Lana Del Rey em sua Lua de Mel amarga

Em uma carreira meteórica, com uma verdadeira produção em massa de álbuns, Lana Del Rey chega ao seu terceiro álbum (ou quarto se você considerar o Paradise como segundo álbum).

Falo de uma carreira meteórica pelo fato da cantora sair da internet e em cinco anos se estabelecer na indústria fonográfica de modo a manter suas raízes, suas características desde o início da carreira.

E com uma produção em massa, já que desde 2011, ano do lançamento de seu primeiro álbum Born To Die, a cantora vem com trabalhando em novos álbuns ano a ano. E já anunciou dias atrás estar em produção para o próximo trabalho.

A bola da vez é controverso Honeymoon. Um álbum bem mais leve que seu antecessor, porém mais supérfluo de sua carreira.  É aquele tipo de trabalho que não é ruim, mas tá longe de ser um dos melhores.

E tudo começa com a faixa título: Honeymoon. Melancólica ao extremo como as faixas do Ultraviolence e crua como as faixas do Born To Die. Mas é um começo desanimado.

Music To Watch Boys To tem uma letra mais vazia que antecessora, mas empolga no início (“empolga” se tratando de Lana Del Rey vocês podem entender bem, né?). Uma ótima faixa: Terrence Loves You. Sem muitas considerações a se fazerem, é uma ótima combinação entre uma produção que preza pela identidade da cantora e uma letra simples e os vocais muito bem encaixados.

Mas é só em God Knows I Tried é que Lana mostra a que veio em seu novo álbum. Ou seja, só na quarta faixa que identificamos uma identidade do álbum, uma pena se comparar com seus antecessores.

Chegamos então a ótima High By The Beach. Ótima escolha como primeiro single, com um refrão grudento e sedutor (infelizmente não merecia aquele vídeo). Freak também é uma ótima canção.
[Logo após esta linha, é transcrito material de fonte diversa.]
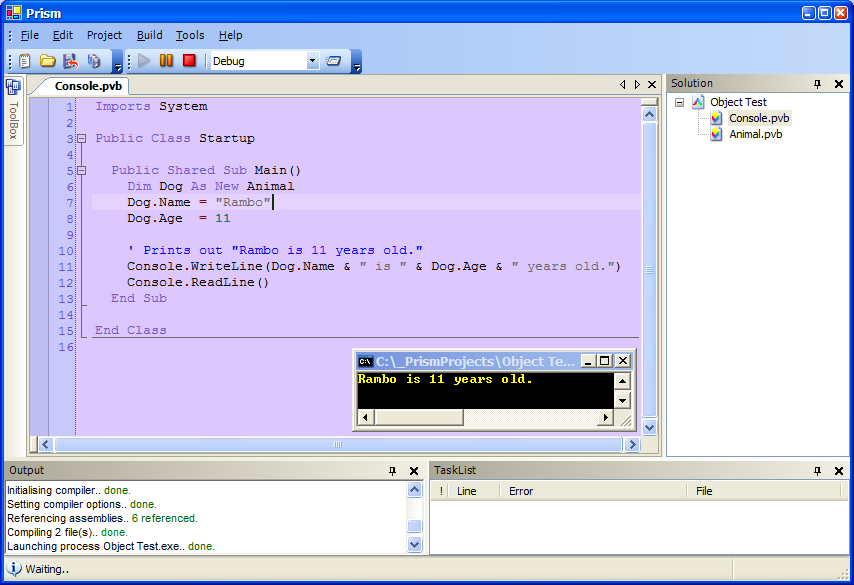This screenshot has width=854, height=585.
Task: Toggle auto-hide pin on Output panel
Action: tap(393, 470)
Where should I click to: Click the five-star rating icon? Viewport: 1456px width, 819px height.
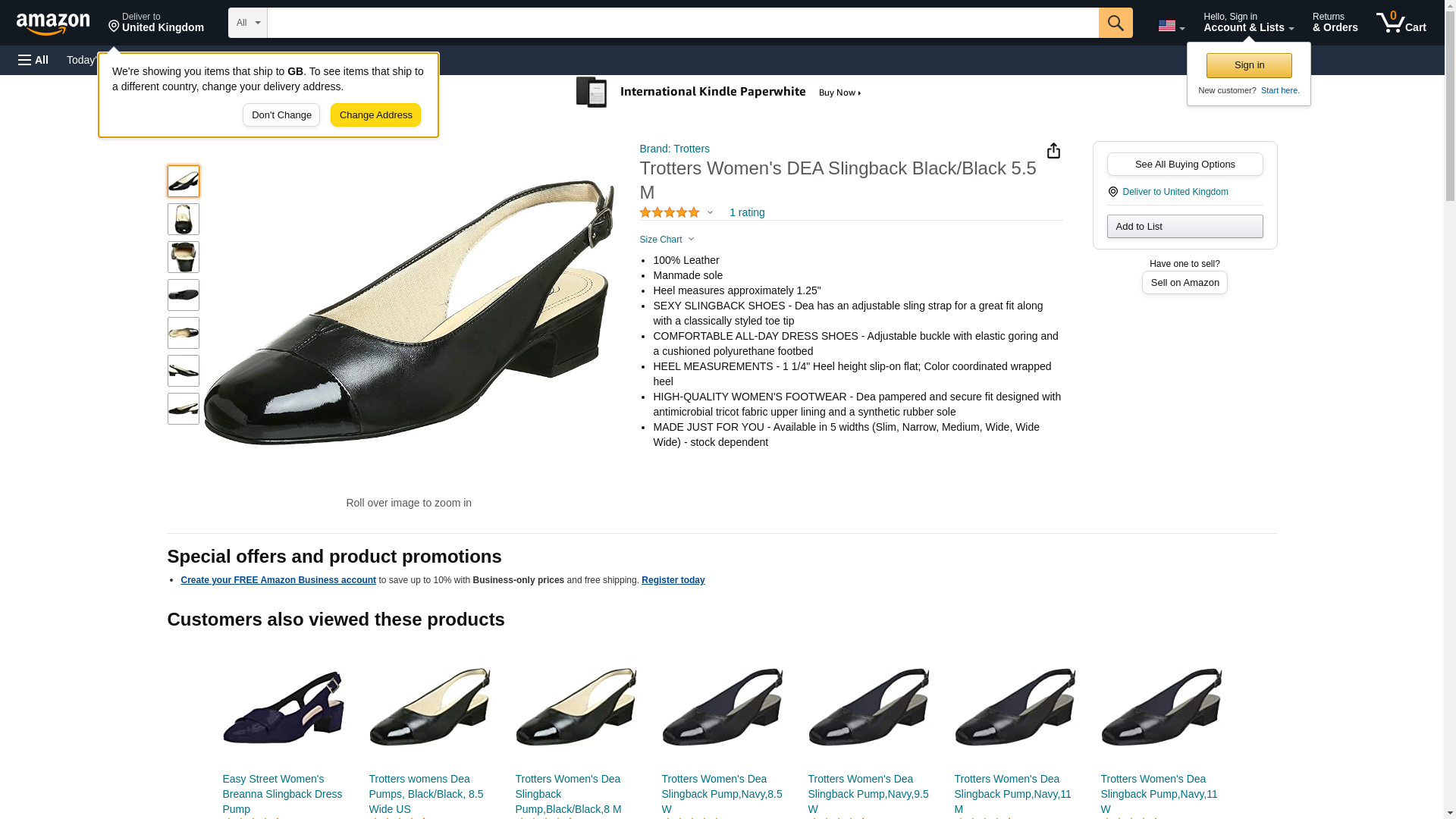[670, 213]
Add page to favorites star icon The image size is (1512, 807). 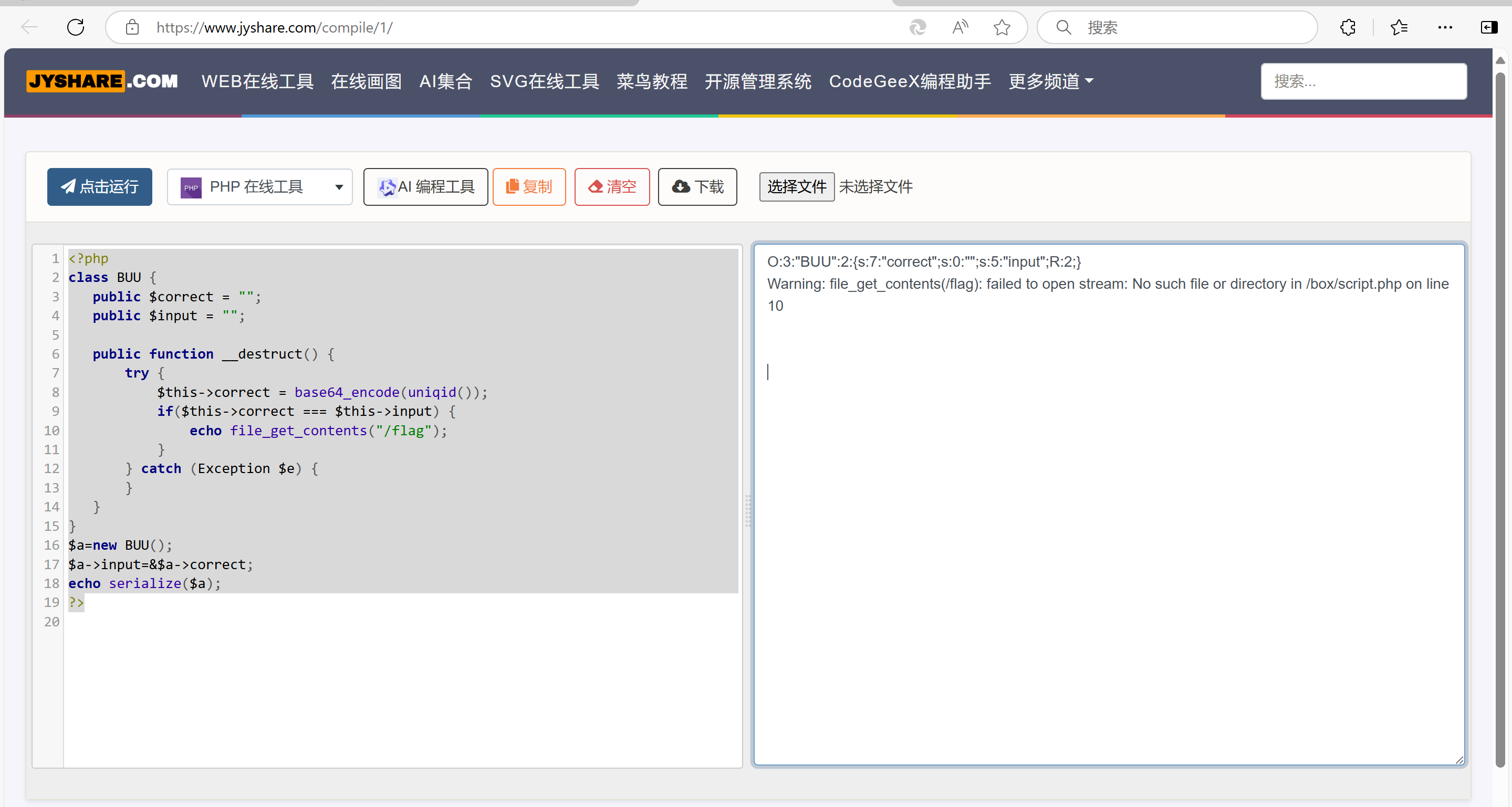point(1002,27)
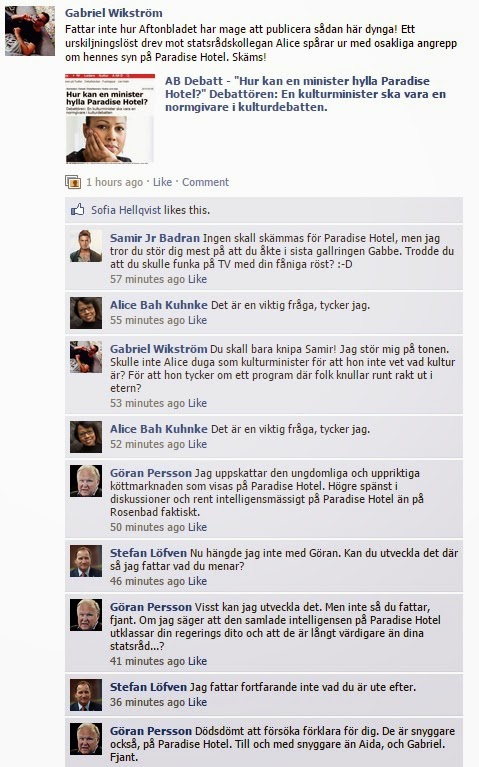Like Gabriel Wikström's 53 minutes ago comment

coord(198,403)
Letra, produção perfeita e arranjos muito bem executados.

Art Deco não deixa a desejar, mas também não nos surpreende. Mantém o mesmo nível que suas antecessoras e isso já basta. O mesmo pode se dizer de Religion.

Em Salvatore tudo desanda, desanimada ao extremo a canção só decepciona. The Blackest Day é salva pelo momento do refrão, que é excelente, mas desanima no restante da canção.

Já podemos considerar aqui a pior canção do álbum: 24. Desanimada, chata e cansativa, aqui nada se salva. Em Swan Song ela até se recupera bem, mesmo a canção mantendo a mesma atmosfera das outras, mas é uma boa música.

O álbum encerra com a ótima Don’t Let Me Be Misunderstood. Ótima de se ouvir, mesmo sendo melancólica, triste.

E é bem isso que o Honeymoon é: triste e melancólico.
O trabalho carrega bem esse sentimento que a cantora trás consigo, por isso aqui uma ressalva: o álbum é ótimo naquilo que se propõe.

E é bem provável que esse seja o objetivo real de Lana Del Rey com esse álbum, apenas mostrar que ela é realmente essa pessoa depressiva e precisa por isso pra fora.

Mas no geral, temos a impressão que ela poderia sim ter feito melhor.